[Comments-org-renewal-18mar19] Lowering .org to the same status as .singles and other garbage gTLDs is a historically bad step
thruska at cubiclesoft.com
Fri Apr 26 02:55:31 UTC 2019
The .com, .net, .org, and .gov gTLDs are the four oldest gTLDs
underpinning the Internet. The proposed change in Section 2.10 of the
.org renewal agreement to eliminate pricing limits for .org domains runs
directly counter to how the Internet should and currently operates.
According to Wikipedia.org:
"The [.org] domain is commonly used by schools, open-source projects,
and communities, but also by some for-profit entities."
The .org gTLD is managed by the Public Interest Registry (PIR) and
supported by Afilias, Inc. Overall, PIR looks to be a reasonably and
fiscally responsible 501(c)(3) organization:
In general, I'm seeing a lot of overblown concerns that PIR will
dramatically raise rates for all .org registrations. Doing that is not
in PIR's continued best interest if they want to keep .org as a viable
platform for the types of entities that utilize it. Their .ngo and .ong
domains are not astronomically priced at the registrar level, so .org
pricing will probably not experience the overdramatic changes cited by
various registrars that I'm seeing.
However, this proposed change is easily perceived by myself and many
others as testing the waters for similarly transitioning .net and then
.com to the base pricing model. The Registry for .com and .net is
Verisign, Inc., which is a publicly traded company on NASDAQ (VRSN).

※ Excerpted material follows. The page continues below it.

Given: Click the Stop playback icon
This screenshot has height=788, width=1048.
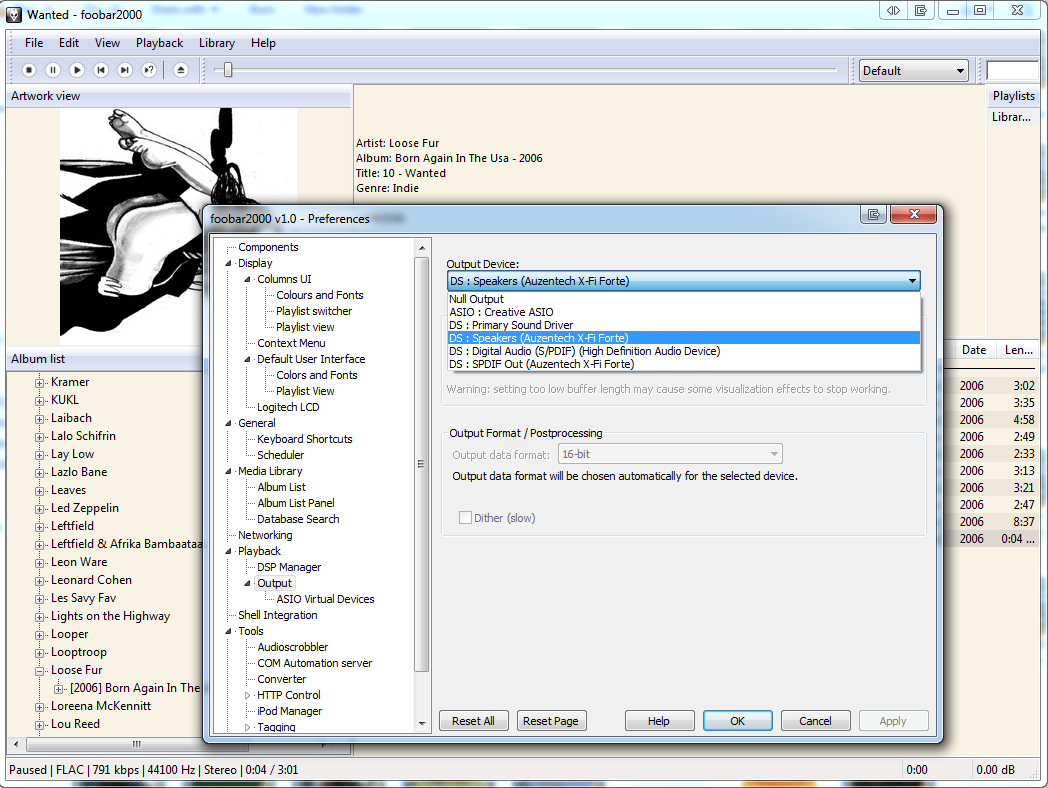Looking at the screenshot, I should click(x=29, y=70).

That alone is what makes this proposal for changing the pricing model
for .org a very slippery slope that should not be pursued.
Finally, in my opinion, the three main gTLDs should remain untouched.
Instead, if a specific gTLD attains a certain level of status (longevity
+ general reputation + # of domains), its renewal model should
transition away from the newer unlimited gTLD base pricing model to the
traditional pricing model to allow the gTLD to continue to grow and
flourish and reduce the overall risks involved. Most gTLDs will then
continue to naturally fall by the wayside due to the costs involved in
running a gTLD while a few will attain sufficient stature over a long
period of time to become fixtures.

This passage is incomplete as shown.